▶ GIVEN TEXT
------------
Commit Graph

12 Commits

Author SHA1 Message Date
Affaan Mustafa
6319c7d309 fix: stability batch — hook stdin truncation, Codex exa TOML, Stop hook JSON, GateGuard repetition (#2227)
* fix(hooks): fail open on oversized stdin instead of echoing truncated JSON (#2222)

run-with-flags.js capped stdin at 1MB but every fallthrough path still
echoed the truncated string to stdout. The harness parses hook stdout as
JSON, got a document cut mid-stream, and blocked the tool call — so any
Edit/Write with a >1MB hook payload was permanently blocked by every
registered pre-write hook, before ECC_HOOK_PROFILE / ECC_DISABLED_HOOKS
gating could run.

- Exit 0 with empty stdout (no opinion) when the stdin cap trips, before
  any echo or gating logic.
- Flush stdout via write callback before process.exit: exiting right
  after stdout.write() dropped everything past the ~64KB pipe buffer,
  cutting even sub-cap pass-through payloads mid-JSON.

Regression tests cover the enabled, disabled, and missing-arg paths for
oversized payloads plus full echo of sub-cap >64KB payloads.

* fix(codex): stop emitting invalid exa url entry, align merge with connector policy (#2224)

The Codex MCP merge declared exa with a url key, but Codex's
[mcp_servers.*] TOML schema is stdio-only — the url key makes the
entire config.toml fail to load, bricking both the codex CLI and the
desktop app. Every install/update re-injected the line because the
urlEntry branch treated the broken entry as present.

- ECC_SERVERS now emits only the current default set per
  docs/MCP-CONNECTOR-POLICY.md: chrome-devtools (stdio, command/args).
  Retired servers (supabase, playwright, context7, exa, github, memory,
  sequential-thinking) are never re-emitted; existing user-managed
  entries are untouched.
- The merge now repairs the exact ECC-emitted broken form (url-only
  exa entry) on every run so re-running the installer fixes broken
  configs instead of preserving them. User stdio exa entries
  (command + mcp-remote) are left alone.
- check-codex-global-state.sh requires chrome-devtools instead of the
  retired set, and flags url-only exa entries with a repair hint.
------------
▶ DATA LINES

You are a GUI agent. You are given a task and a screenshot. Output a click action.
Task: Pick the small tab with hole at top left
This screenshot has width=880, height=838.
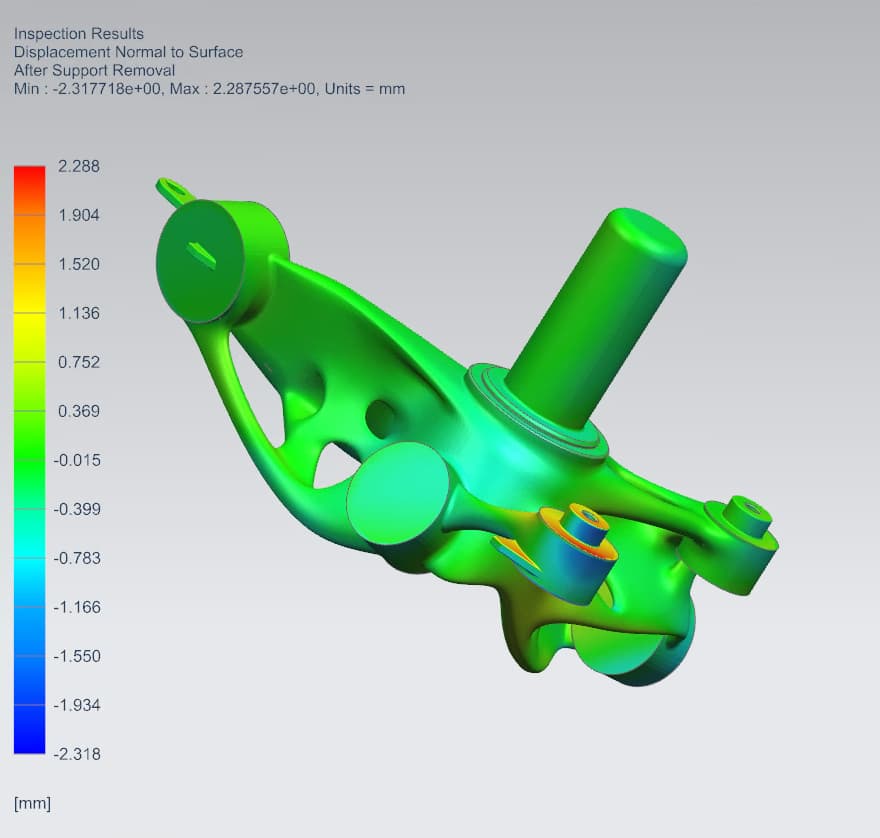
------------
▶ YOUR OBJECTIVE
Transcribe the passage from the commit history above, starting with "- Flush stdout" and going on through "pass-through payloads mid-JSON.".

▶ COMPLETE ANSWER
- Flush stdout via write callback before process.exit: exiting right
  after stdout.write() dropped everything past the ~64KB pipe buffer,
  cutting even sub-cap pass-through payloads mid-JSON.